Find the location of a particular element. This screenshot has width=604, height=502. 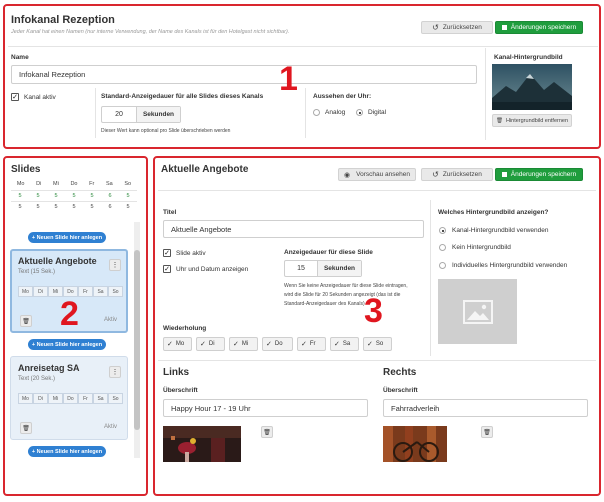

repeat-day-do: ✓ Do is located at coordinates (278, 344).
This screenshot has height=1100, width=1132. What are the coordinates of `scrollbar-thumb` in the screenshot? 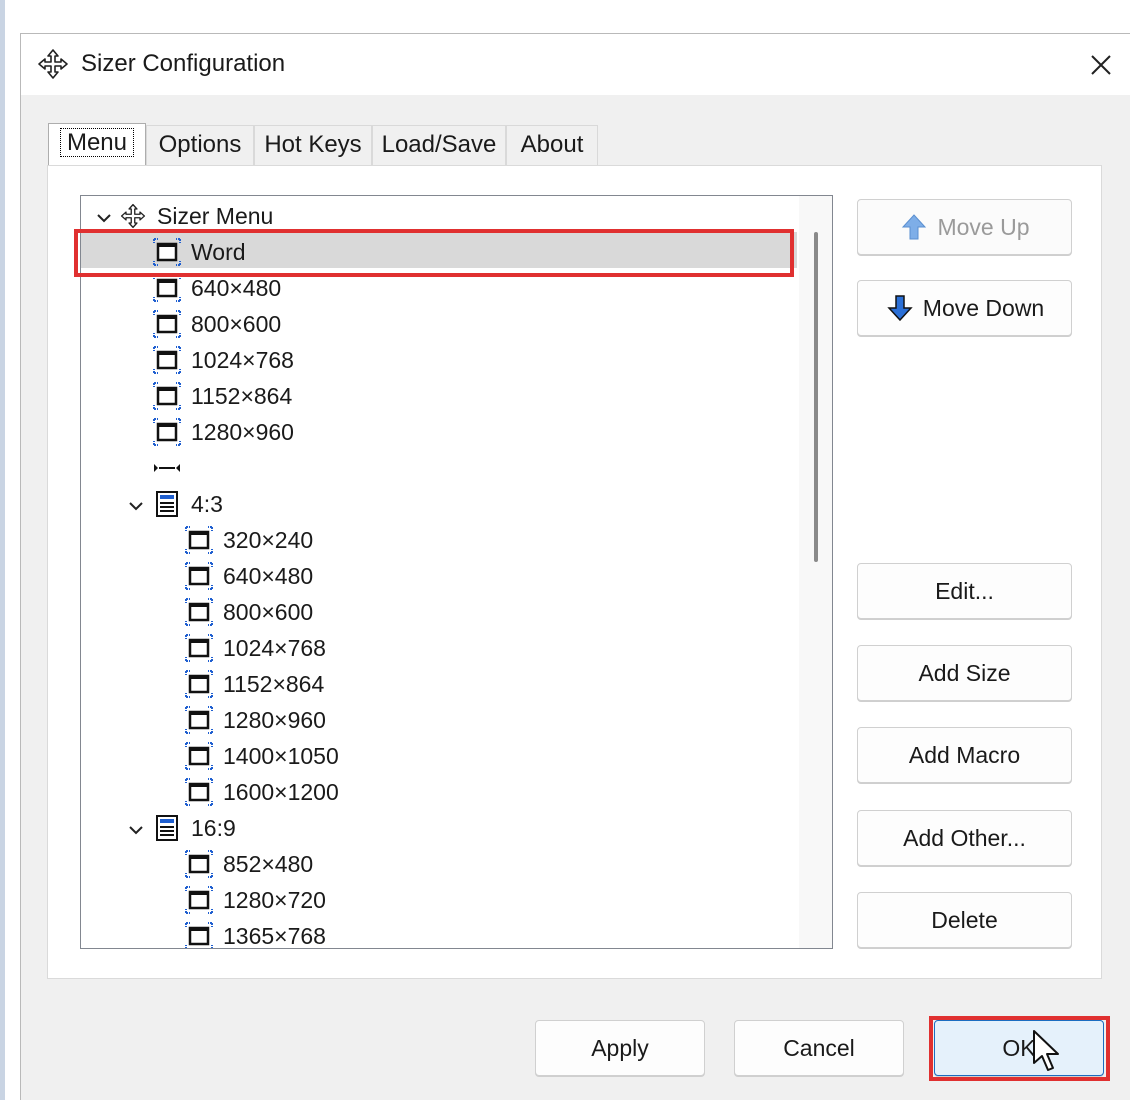 It's located at (816, 397).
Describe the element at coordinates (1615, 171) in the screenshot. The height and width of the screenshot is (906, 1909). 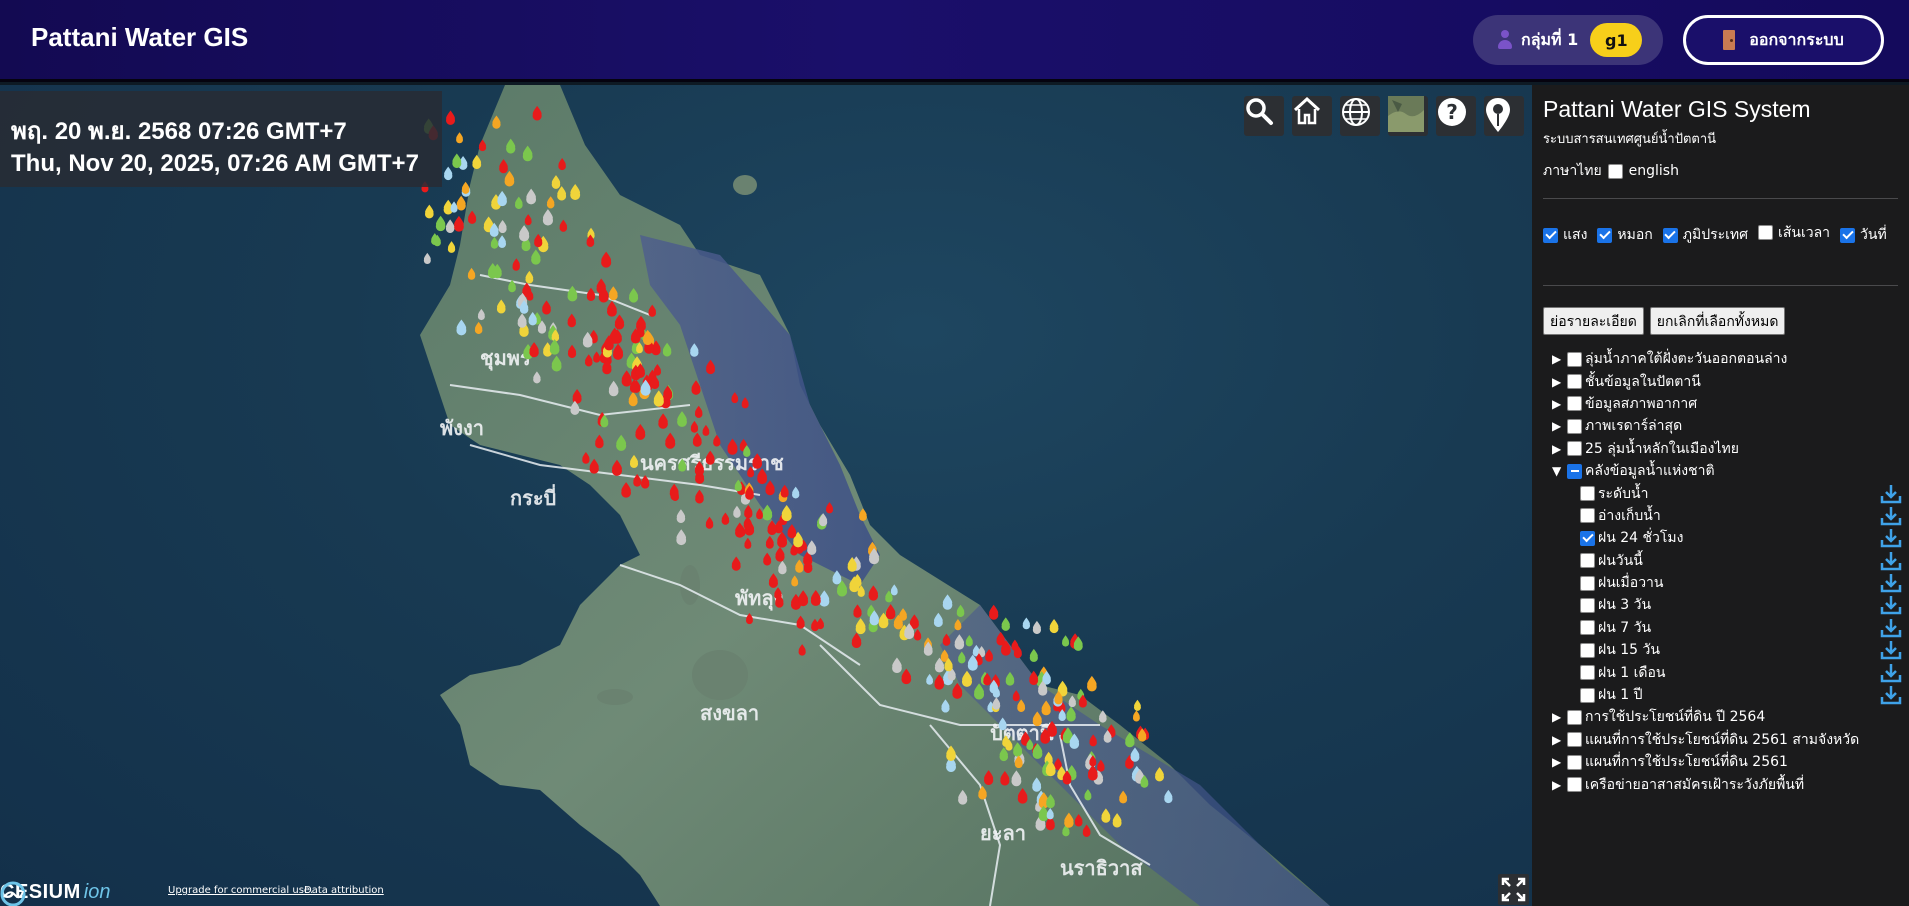
I see `english-checkbox` at that location.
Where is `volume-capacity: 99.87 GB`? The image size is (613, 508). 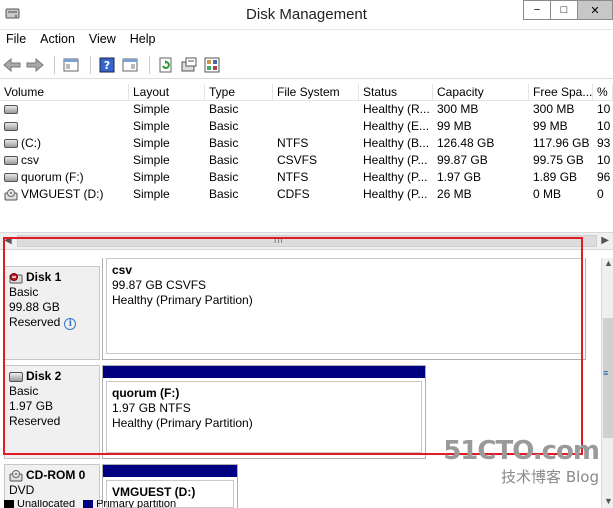
volume-capacity: 99.87 GB is located at coordinates (462, 160).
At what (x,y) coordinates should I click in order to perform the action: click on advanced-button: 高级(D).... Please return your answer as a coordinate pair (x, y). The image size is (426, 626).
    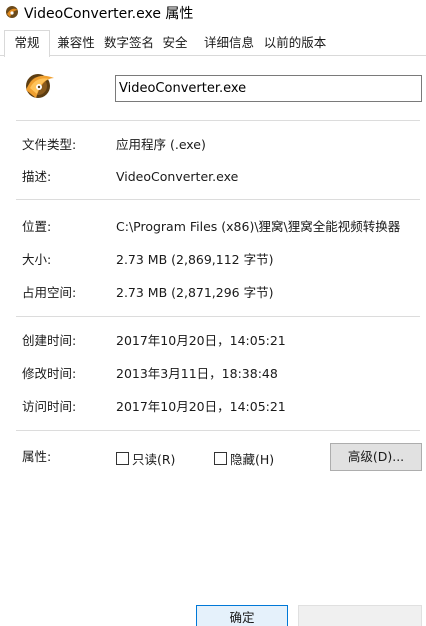
    Looking at the image, I should click on (376, 457).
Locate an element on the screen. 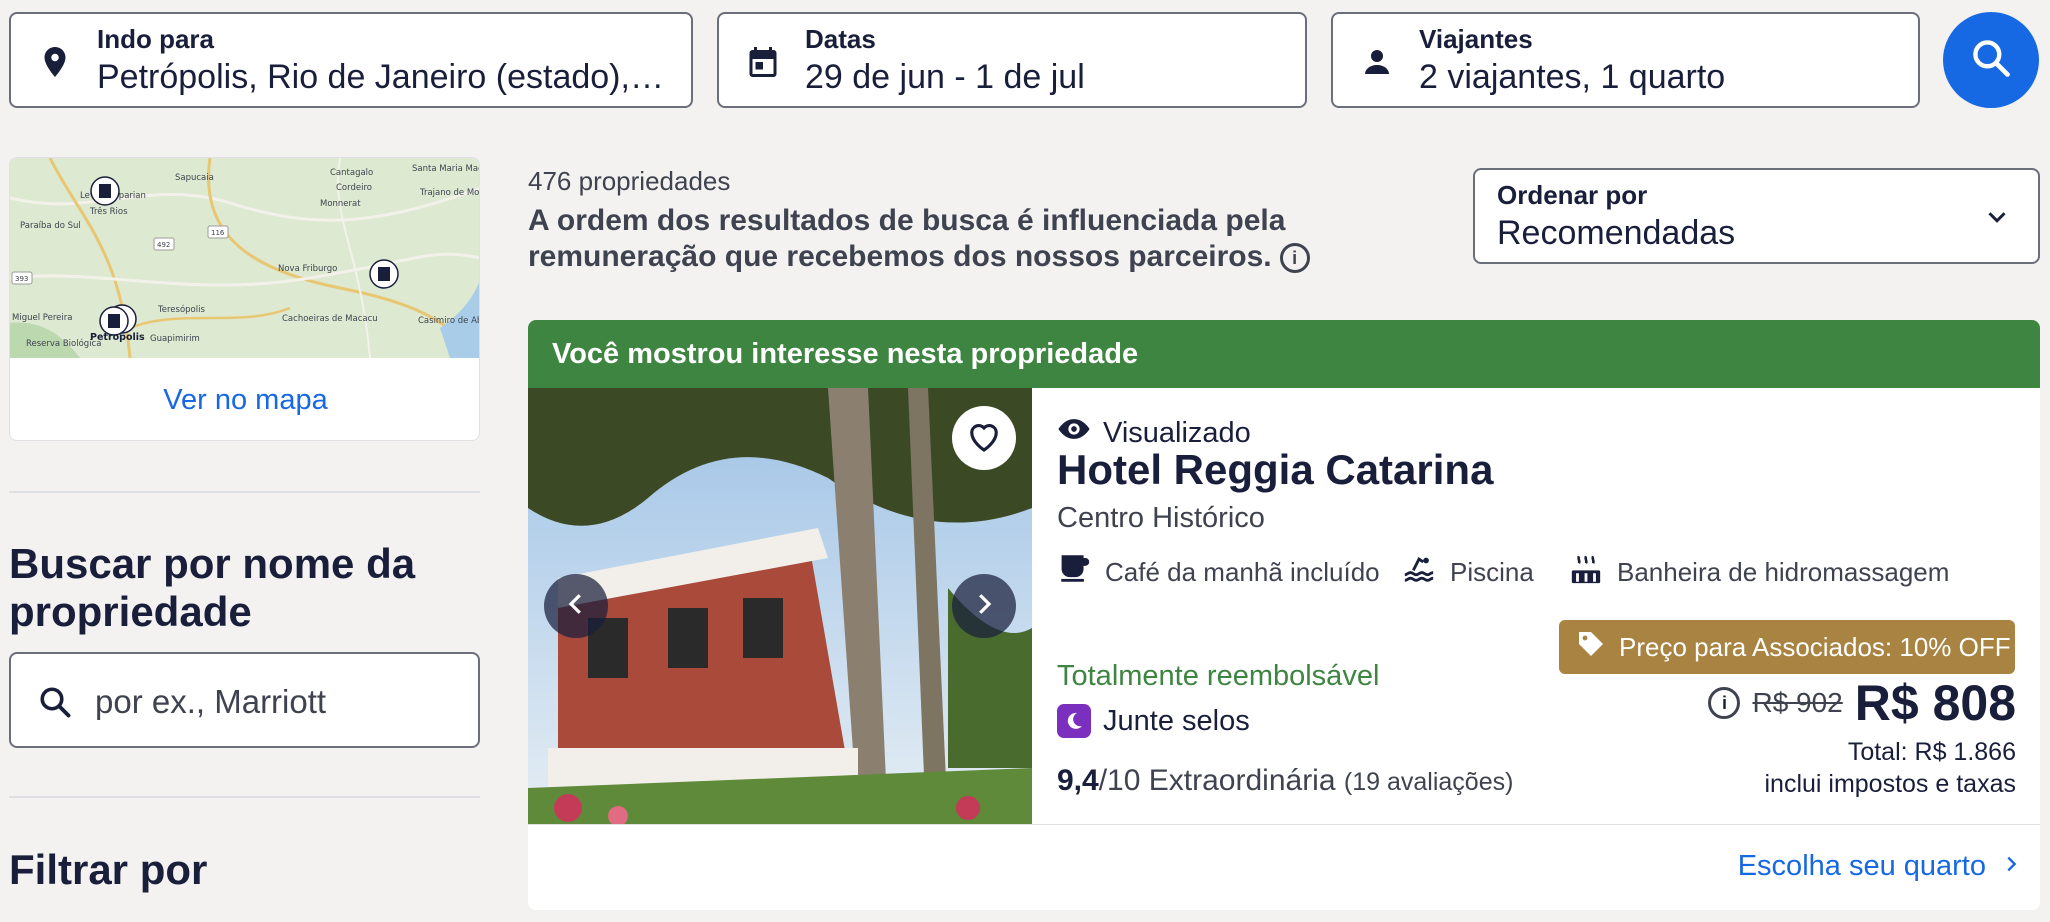 Image resolution: width=2050 pixels, height=922 pixels. heart-icon is located at coordinates (984, 438).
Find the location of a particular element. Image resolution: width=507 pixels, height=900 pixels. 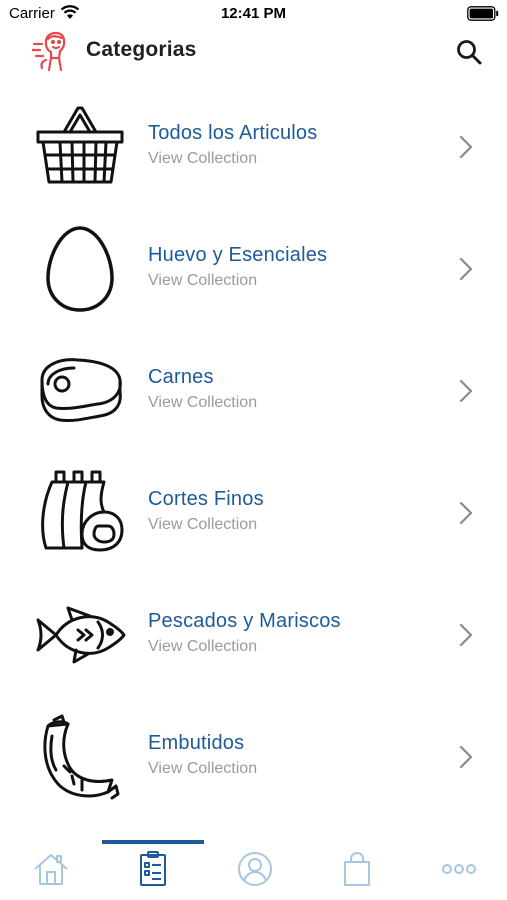

category-item-todos: Todos los Articulos View Collection is located at coordinates (254, 147).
........
ACTIVITY >> Count the lines of the material above that contain the string "should", and give only the number.

TASK RESPONSE >> 2